Records for processing:
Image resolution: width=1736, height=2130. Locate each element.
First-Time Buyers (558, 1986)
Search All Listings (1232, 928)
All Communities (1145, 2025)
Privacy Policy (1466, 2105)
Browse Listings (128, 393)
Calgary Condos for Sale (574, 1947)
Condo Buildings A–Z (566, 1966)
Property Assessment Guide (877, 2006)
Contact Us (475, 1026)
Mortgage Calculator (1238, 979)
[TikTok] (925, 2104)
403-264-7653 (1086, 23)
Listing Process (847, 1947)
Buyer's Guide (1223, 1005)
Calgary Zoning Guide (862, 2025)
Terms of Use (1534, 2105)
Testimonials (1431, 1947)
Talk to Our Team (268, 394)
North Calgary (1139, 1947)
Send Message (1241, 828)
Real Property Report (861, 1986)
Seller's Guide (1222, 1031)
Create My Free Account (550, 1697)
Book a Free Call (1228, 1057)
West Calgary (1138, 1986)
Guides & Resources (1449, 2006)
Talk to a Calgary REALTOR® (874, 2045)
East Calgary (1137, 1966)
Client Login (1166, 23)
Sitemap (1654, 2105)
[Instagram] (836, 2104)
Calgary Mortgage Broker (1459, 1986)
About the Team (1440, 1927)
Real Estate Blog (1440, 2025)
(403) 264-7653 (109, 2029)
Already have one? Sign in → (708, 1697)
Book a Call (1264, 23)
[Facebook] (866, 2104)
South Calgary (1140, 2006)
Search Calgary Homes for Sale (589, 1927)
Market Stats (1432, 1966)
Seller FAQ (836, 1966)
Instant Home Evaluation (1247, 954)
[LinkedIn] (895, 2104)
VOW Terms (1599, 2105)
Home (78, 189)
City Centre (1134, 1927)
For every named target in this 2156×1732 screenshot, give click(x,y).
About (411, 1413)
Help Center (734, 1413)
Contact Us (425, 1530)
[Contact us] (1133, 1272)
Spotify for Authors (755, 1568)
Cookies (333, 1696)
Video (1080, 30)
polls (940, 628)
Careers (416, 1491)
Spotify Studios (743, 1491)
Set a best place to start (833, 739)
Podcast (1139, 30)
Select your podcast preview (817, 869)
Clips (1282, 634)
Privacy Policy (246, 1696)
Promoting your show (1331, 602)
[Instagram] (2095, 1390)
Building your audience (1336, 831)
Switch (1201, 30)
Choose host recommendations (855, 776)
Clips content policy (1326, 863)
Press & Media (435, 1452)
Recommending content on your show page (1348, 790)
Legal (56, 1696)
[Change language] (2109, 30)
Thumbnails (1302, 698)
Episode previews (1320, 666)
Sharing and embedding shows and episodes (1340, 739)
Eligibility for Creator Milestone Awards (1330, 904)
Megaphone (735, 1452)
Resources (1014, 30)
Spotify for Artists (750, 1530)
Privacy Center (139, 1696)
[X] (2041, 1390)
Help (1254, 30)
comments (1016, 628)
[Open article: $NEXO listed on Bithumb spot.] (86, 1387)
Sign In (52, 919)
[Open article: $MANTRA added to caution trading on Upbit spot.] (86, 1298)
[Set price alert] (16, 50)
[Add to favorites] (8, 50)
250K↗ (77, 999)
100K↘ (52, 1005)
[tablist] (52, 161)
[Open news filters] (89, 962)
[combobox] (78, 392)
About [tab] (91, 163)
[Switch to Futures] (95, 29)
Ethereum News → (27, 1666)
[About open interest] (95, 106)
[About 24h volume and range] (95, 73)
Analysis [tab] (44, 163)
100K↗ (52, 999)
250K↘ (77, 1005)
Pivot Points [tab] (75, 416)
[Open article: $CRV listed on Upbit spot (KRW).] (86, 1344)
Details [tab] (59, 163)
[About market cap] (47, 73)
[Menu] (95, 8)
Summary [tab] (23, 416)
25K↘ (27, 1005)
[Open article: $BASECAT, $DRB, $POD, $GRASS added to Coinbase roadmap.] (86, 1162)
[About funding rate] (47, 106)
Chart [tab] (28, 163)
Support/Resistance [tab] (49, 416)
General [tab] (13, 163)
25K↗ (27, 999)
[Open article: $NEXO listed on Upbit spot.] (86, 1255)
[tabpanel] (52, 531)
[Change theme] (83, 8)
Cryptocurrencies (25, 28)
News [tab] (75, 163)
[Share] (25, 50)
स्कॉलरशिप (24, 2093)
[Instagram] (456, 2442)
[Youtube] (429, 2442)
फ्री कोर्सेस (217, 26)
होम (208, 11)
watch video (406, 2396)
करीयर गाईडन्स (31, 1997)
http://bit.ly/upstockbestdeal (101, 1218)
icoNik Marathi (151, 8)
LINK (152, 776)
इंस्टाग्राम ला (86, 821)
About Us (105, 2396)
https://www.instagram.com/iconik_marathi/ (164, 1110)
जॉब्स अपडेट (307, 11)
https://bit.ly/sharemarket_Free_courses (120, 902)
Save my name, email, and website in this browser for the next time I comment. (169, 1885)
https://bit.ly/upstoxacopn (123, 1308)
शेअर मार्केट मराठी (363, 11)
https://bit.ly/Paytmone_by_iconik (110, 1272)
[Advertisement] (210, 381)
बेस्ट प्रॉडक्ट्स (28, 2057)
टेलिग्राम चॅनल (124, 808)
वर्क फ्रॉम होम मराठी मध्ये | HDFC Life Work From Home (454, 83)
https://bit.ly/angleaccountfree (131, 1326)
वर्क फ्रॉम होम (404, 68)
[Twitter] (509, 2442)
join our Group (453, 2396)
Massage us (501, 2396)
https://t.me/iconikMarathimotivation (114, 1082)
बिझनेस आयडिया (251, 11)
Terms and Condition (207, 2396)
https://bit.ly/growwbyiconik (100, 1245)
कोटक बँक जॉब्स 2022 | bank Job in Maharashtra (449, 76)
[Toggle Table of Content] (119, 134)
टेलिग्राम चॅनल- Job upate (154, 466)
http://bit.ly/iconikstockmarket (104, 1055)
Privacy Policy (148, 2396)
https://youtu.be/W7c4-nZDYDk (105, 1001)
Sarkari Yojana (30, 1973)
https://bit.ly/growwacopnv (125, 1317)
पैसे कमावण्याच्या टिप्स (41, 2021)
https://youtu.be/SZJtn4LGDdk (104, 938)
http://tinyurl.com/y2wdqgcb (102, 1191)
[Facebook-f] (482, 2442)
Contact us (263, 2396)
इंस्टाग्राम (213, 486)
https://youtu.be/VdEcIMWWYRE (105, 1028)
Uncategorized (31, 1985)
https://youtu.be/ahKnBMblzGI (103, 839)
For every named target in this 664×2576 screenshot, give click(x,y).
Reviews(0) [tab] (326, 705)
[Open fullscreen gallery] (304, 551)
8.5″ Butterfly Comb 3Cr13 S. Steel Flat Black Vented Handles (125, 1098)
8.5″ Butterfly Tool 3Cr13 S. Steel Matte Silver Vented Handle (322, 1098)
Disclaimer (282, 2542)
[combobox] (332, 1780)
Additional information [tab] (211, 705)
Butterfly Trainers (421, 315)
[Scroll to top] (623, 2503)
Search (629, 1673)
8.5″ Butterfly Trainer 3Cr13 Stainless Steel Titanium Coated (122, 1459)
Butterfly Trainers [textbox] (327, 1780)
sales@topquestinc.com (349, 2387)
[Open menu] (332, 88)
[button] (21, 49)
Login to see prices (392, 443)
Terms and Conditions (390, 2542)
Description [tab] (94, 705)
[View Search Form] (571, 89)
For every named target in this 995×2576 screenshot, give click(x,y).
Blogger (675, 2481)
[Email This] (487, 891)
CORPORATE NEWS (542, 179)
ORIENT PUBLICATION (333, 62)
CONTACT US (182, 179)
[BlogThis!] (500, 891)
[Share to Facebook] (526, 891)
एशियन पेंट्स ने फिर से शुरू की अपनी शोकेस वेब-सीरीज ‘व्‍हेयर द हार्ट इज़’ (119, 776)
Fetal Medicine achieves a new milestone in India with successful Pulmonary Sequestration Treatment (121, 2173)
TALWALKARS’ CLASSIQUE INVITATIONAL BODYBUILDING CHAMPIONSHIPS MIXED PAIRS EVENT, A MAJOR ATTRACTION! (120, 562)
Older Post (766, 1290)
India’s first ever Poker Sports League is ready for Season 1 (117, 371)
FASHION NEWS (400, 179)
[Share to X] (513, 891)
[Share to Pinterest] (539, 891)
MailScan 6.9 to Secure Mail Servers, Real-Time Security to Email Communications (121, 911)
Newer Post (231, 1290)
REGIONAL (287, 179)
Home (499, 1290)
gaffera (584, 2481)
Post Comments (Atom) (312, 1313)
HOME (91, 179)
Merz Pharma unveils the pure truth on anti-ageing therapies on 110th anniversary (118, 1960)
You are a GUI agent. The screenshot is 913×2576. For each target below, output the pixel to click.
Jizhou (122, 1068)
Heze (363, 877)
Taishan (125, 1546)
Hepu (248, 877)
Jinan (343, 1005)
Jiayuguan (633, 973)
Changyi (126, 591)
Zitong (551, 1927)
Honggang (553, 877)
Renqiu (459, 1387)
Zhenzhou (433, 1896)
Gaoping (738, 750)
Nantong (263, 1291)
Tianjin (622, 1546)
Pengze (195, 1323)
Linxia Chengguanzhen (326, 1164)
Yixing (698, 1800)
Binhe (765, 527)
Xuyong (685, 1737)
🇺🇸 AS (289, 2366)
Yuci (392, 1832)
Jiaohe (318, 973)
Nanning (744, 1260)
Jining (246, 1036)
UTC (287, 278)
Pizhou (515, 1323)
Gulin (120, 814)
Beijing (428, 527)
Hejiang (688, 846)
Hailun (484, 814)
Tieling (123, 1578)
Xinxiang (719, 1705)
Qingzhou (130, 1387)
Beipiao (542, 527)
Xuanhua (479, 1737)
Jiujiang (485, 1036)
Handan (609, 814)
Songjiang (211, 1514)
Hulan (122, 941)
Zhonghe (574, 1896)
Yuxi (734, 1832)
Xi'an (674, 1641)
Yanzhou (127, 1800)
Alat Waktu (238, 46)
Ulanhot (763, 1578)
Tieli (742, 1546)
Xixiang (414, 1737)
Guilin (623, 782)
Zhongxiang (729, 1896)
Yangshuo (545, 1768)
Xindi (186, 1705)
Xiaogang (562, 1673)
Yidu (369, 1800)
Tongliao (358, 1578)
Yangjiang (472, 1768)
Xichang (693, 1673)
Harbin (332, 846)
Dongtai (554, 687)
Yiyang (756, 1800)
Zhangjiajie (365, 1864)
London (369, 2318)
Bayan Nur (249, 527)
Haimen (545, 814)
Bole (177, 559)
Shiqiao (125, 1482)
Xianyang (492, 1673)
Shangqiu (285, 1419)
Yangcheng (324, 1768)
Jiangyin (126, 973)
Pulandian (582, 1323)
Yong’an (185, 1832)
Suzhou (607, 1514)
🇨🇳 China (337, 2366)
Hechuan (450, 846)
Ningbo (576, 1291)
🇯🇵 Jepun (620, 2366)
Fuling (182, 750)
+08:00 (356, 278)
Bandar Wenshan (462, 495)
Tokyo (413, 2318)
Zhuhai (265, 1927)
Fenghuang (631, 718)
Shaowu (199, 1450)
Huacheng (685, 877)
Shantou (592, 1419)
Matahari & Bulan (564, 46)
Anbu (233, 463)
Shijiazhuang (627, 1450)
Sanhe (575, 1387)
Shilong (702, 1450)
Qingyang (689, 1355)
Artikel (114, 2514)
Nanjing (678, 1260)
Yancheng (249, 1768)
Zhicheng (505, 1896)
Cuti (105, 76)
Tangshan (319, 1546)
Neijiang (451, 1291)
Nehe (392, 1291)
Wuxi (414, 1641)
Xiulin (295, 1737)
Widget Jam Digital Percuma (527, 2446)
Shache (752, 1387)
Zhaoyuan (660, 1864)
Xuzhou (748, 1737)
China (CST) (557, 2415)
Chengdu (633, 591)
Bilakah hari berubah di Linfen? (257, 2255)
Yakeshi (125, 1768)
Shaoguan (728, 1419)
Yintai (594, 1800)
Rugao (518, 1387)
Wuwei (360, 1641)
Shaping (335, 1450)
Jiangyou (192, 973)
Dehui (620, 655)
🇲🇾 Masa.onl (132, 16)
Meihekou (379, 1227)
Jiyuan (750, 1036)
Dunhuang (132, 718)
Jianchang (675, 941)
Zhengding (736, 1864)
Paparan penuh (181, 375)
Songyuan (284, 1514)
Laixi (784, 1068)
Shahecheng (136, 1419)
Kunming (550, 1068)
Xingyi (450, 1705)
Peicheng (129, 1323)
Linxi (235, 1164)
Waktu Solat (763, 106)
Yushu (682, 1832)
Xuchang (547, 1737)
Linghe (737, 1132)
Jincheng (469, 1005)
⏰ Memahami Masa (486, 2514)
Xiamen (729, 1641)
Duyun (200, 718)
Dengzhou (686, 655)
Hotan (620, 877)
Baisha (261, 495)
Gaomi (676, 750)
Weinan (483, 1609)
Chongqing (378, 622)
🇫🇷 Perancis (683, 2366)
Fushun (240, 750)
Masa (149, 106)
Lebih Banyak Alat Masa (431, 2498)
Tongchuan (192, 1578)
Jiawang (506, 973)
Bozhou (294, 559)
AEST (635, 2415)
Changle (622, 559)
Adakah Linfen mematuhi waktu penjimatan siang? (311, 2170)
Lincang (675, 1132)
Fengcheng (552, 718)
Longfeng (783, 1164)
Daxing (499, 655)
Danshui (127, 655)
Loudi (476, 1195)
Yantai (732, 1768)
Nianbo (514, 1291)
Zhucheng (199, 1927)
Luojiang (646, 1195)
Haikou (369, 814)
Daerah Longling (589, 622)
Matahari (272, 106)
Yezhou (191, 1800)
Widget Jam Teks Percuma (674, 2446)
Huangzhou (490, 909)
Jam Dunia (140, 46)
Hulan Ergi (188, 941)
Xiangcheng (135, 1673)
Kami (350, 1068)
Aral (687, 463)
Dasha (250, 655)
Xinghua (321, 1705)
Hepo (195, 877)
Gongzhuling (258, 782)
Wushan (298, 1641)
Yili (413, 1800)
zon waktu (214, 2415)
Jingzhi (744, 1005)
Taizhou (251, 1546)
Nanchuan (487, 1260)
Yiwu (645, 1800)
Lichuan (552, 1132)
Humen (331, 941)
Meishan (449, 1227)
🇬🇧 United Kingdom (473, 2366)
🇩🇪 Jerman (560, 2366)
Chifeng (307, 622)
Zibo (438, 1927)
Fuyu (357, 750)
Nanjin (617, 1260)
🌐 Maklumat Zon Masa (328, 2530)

Your instructions:
Copy whichever lines in the listing above contain the word "Steel".

Solution for this exercise:
8.5″ Butterfly Comb 3Cr13 S. Steel Flat Black Vented Handles (125, 1098)
8.5″ Butterfly Tool 3Cr13 S. Steel Matte Silver Vented Handle (322, 1098)
8.5″ Butterfly Trainer 3Cr13 Stainless Steel Titanium Coated (122, 1459)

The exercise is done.